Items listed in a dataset
• • • • • • •

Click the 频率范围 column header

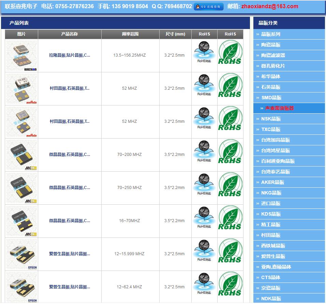130,34
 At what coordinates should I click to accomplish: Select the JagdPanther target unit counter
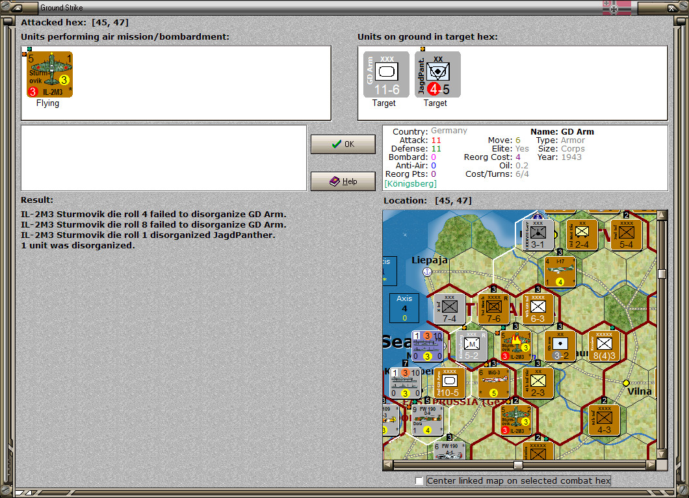point(437,73)
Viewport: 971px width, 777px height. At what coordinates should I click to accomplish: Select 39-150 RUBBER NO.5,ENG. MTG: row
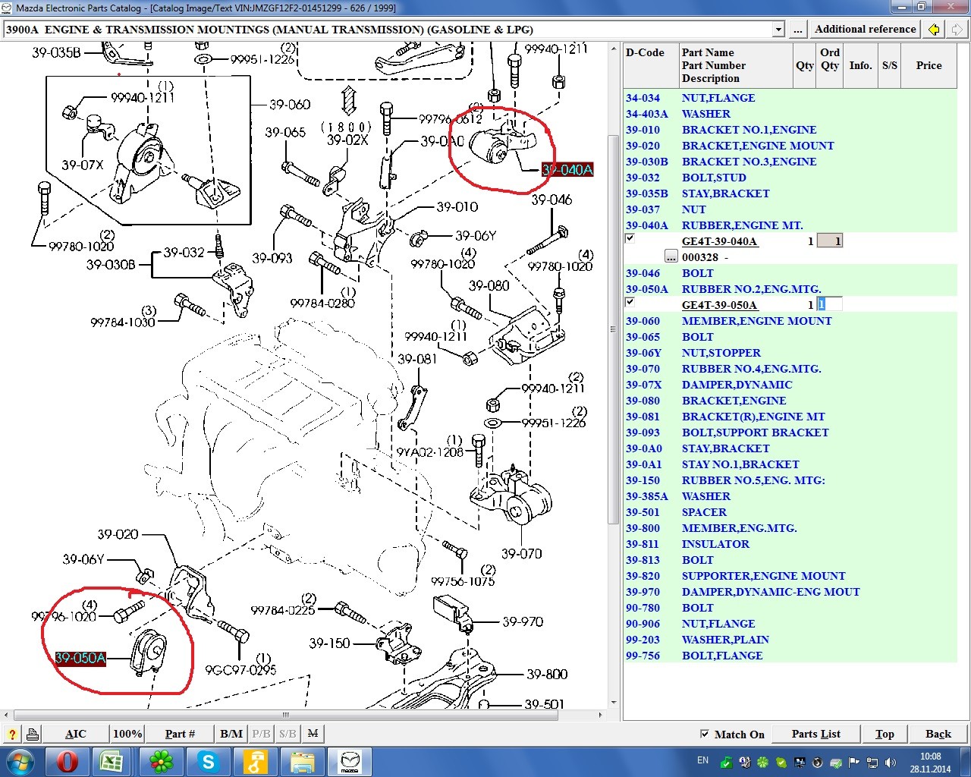click(x=753, y=480)
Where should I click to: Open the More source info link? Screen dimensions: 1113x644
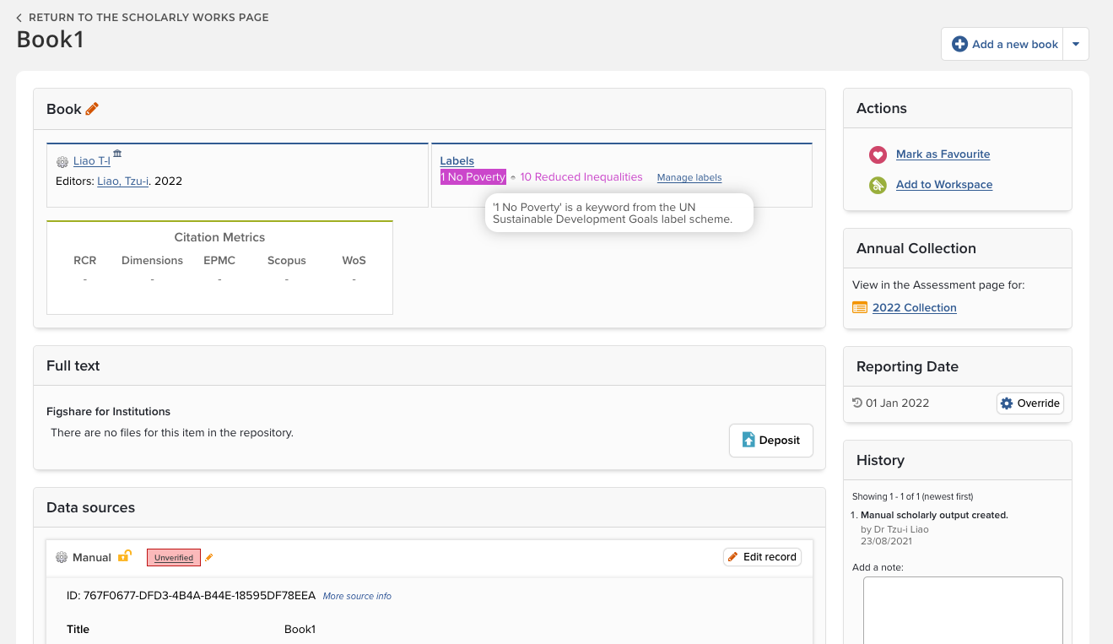point(357,596)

• • • • • • •

_Exercise details:_ What is needed is an exact copy of every entry, with the pictures removed.

_Solution:_
Click the 频率范围 column header

130,34
 At what coordinates should I click to accomplish: Select the JagdPanther target unit counter
point(437,73)
Viewport: 971px width, 777px height. At what coordinates should I click to accomplish: Select 39-150 RUBBER NO.5,ENG. MTG: row
click(x=753, y=480)
Where should I click to: Open the More source info link? Screen dimensions: 1113x644
point(357,596)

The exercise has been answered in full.